Imaging biomarkers for disease severity and therapeutic response in CLN2 disease

Active Research Project
Investigator(s): 
Douglas Ballon, Ph.D.
Related Institute: 
Last Updated: 
June 14, 2022

Award or Grant: U54NS065768, BioMarin Pharmaceutical, 190-201, 190-202, 190-203

Ceroid lipofuscionosis type 2 (CLN2) disease is a rare, rapidly progressing lysosomal storage disease with severe neurological complications including widespread neurodegeneration. The disease’s rarity, as well as the possibility of non-uniform progression depending on genotype, means that limited data are available delineating the natural history of disease progression. The initial phase of this study was to use clinical rating scales and magnetic resonance imaging (MRI) methods to define the natural history of CLN2 disease, and to provide objective and sensitive surrogates for neurological status and assessment of experimental treatment impact on children with CLN2. To achieve this, the lab completed three aims: (1) recruited children with CLN2 and performed serial neurological assessments and MRI studies; (2) using this data, expanded the spectrum of existing quantitative MRI parameters, derivation of normal ranges, and correlation with neurological status and specific mutations; and (3) extracted additional parameters from MRI data including metrics for brain morphometry, and local diffusion weighted imaging. Together, these parameters are applicable to future clinical studies of novel therapies for CLN2, and are suitable for application to other neurological lysosomal storage diseases. 

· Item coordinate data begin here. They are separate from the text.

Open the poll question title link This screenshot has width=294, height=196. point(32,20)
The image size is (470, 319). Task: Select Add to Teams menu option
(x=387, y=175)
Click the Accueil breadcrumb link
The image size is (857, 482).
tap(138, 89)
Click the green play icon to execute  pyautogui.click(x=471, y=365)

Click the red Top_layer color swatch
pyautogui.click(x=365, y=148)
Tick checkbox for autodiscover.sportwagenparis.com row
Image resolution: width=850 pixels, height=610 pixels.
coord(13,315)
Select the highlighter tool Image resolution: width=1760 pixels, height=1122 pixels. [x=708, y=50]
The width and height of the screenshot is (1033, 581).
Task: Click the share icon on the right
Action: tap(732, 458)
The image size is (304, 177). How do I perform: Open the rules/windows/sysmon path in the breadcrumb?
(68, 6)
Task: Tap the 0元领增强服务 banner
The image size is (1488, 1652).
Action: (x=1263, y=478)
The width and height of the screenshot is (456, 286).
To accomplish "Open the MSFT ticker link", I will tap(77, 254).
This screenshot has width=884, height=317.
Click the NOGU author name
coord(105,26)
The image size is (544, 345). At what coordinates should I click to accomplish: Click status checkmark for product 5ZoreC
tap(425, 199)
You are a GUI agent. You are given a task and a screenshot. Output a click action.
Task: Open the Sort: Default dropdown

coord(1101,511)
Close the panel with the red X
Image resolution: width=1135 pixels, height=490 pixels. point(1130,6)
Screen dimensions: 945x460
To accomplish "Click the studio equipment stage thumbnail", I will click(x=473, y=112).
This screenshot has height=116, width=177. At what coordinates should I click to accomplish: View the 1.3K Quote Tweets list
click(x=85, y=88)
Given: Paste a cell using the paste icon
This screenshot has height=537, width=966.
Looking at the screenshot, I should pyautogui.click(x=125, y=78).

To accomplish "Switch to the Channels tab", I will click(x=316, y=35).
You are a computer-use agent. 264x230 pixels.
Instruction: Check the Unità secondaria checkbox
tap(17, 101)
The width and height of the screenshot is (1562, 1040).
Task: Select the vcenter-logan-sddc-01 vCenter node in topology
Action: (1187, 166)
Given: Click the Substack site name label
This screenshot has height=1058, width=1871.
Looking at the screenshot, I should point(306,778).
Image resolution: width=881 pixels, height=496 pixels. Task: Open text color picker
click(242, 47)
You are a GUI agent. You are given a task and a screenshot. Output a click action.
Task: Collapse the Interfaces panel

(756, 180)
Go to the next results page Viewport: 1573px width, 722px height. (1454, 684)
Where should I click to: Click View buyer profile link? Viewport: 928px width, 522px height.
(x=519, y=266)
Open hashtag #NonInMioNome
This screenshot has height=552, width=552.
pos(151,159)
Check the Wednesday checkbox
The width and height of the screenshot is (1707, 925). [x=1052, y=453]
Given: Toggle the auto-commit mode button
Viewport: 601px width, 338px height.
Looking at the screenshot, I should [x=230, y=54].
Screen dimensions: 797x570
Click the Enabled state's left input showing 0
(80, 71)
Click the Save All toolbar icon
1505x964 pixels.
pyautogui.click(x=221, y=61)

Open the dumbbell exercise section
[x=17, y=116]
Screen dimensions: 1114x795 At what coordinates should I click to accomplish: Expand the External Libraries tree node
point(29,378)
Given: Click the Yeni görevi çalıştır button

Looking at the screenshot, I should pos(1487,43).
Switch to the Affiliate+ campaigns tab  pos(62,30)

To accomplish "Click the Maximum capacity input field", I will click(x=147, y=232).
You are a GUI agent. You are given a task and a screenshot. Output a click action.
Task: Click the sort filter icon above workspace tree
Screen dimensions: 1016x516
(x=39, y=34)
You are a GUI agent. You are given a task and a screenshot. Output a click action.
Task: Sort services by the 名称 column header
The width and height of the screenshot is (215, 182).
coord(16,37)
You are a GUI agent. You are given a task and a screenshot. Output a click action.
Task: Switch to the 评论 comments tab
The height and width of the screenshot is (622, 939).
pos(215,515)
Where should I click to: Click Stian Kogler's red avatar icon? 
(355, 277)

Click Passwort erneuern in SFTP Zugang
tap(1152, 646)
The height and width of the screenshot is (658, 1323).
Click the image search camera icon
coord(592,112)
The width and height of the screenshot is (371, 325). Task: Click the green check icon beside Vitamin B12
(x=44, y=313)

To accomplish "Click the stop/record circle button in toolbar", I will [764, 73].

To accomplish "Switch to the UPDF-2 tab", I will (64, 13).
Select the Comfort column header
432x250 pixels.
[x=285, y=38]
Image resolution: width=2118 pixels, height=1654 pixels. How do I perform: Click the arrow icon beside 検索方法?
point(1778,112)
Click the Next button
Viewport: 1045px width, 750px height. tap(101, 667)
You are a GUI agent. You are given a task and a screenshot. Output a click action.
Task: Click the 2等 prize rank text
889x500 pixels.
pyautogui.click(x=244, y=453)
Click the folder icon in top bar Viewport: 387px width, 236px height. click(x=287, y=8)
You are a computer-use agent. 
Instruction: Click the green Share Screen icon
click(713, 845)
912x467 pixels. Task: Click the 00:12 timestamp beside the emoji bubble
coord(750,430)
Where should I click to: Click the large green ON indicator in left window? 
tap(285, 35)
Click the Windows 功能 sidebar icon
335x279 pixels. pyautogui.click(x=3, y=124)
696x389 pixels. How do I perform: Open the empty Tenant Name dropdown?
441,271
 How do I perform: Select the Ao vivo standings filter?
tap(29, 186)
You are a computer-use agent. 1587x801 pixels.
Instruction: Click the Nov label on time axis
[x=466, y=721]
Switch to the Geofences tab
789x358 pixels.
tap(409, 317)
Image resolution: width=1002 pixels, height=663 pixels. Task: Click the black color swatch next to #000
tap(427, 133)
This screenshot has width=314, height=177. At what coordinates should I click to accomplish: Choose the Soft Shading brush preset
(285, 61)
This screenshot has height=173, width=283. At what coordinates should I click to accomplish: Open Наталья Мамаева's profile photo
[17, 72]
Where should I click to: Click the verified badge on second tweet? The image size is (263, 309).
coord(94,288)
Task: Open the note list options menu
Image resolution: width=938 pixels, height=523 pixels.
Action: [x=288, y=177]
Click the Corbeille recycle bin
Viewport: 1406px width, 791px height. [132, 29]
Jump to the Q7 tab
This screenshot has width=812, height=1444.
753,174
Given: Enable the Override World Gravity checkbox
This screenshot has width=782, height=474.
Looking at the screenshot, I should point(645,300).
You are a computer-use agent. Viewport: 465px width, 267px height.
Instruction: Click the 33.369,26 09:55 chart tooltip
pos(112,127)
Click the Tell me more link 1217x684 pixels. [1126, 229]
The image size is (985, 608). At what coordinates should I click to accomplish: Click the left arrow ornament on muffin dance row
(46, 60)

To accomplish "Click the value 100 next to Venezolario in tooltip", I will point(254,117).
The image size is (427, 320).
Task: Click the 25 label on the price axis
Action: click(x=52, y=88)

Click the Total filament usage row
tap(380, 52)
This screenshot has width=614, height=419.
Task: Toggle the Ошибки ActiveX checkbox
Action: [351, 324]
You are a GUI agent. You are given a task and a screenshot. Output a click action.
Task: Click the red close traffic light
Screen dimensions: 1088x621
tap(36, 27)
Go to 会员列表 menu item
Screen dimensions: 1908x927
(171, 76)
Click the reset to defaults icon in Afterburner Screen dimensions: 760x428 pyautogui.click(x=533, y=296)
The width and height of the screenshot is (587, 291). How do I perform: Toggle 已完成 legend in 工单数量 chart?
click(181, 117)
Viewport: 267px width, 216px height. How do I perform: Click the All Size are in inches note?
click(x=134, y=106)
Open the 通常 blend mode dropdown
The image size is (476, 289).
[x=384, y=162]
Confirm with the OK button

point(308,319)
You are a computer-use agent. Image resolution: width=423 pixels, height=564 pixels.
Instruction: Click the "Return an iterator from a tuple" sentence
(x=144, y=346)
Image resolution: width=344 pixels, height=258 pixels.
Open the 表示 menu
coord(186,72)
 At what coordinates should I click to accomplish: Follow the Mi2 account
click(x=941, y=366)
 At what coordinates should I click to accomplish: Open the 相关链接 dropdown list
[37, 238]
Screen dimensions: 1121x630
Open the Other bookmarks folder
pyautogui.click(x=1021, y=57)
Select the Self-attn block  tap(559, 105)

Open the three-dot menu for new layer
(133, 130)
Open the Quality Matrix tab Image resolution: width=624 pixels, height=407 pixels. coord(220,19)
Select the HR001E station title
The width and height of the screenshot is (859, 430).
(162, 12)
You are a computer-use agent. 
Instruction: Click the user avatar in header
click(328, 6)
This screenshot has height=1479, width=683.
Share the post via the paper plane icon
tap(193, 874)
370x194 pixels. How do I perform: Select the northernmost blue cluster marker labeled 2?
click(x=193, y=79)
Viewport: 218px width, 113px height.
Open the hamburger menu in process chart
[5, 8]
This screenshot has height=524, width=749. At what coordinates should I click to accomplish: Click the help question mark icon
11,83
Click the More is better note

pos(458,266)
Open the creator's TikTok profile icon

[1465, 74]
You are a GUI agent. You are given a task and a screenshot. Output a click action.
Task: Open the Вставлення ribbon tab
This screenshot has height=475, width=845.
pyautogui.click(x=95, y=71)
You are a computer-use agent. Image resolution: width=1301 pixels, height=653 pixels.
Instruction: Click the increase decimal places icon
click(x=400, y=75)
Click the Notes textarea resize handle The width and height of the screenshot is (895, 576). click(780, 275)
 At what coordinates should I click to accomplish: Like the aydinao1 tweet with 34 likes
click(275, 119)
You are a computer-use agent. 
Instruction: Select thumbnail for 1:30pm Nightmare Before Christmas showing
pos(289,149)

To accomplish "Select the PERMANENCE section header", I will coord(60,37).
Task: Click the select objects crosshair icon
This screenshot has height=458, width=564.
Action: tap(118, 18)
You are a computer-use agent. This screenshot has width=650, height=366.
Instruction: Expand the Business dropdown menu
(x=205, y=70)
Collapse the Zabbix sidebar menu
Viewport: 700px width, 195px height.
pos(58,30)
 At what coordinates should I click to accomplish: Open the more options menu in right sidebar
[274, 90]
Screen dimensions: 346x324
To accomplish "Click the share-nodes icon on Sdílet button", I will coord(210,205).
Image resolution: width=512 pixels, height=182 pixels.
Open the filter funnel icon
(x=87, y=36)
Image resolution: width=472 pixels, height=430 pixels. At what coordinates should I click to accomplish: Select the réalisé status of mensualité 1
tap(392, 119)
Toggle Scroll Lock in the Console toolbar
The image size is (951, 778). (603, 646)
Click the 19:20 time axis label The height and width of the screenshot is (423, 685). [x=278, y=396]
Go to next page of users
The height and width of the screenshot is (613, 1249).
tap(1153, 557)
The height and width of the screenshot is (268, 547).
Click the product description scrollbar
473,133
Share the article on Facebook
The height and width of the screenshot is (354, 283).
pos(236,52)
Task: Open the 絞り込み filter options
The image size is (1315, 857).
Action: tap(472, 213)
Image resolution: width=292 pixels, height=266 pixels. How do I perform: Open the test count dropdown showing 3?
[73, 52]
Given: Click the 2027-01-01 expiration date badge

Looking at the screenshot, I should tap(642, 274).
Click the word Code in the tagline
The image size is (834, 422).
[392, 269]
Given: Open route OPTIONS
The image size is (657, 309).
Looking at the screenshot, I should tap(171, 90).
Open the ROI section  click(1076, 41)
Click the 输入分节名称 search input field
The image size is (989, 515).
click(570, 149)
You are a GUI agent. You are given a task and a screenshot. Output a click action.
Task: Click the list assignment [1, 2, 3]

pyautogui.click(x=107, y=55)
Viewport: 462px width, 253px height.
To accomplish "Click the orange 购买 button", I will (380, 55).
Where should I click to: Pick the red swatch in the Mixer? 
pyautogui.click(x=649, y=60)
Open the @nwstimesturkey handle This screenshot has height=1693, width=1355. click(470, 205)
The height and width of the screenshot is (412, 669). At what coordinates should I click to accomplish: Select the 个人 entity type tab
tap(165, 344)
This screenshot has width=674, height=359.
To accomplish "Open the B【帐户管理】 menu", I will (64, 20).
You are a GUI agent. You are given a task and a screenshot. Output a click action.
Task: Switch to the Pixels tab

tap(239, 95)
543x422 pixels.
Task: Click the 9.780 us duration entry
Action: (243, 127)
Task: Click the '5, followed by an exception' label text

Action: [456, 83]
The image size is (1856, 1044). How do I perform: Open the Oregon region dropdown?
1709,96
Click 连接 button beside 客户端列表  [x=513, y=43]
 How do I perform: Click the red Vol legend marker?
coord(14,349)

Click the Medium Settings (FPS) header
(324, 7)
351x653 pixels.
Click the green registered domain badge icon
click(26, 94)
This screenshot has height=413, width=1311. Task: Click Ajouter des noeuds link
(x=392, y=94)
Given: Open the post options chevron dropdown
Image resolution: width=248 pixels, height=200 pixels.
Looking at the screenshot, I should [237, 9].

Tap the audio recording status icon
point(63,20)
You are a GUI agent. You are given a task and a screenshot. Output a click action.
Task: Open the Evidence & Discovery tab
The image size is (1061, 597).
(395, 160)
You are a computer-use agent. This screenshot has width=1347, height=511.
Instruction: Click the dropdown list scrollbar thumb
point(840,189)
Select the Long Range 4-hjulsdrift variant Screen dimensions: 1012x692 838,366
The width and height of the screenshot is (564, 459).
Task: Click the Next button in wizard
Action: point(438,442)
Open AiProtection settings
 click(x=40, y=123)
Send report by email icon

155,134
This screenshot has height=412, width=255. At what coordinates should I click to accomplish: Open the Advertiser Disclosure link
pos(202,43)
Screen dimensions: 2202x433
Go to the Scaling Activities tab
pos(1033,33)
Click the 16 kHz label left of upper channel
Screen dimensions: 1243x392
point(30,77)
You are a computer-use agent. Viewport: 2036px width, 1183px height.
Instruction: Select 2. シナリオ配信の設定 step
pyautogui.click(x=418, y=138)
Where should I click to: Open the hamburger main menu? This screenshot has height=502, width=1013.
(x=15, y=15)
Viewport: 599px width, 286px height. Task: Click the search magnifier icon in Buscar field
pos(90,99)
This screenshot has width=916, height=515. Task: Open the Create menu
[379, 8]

To that end, the imaging biomarker panel the lab developed for the first phase of the project has been tested and is now in use in a worldwide multicenter trial of enzyme replacement therapy for the gene mutated in CLN2 disease.  The group designed and implemented the imaging protocol at all sites and is responsible for all imaging data analysis.  For the first time the group was able to subject data acquired from subjects with CLN2 to a rigorous comparison with both CLN2 natural history, and normal volunteer cohorts whose data the lab acquired over the past several years at Weill Cornell Medicine.  The comparison facilitates the identification of both ceiling and floor effects in the determination of drug efficacy impossible otherwise.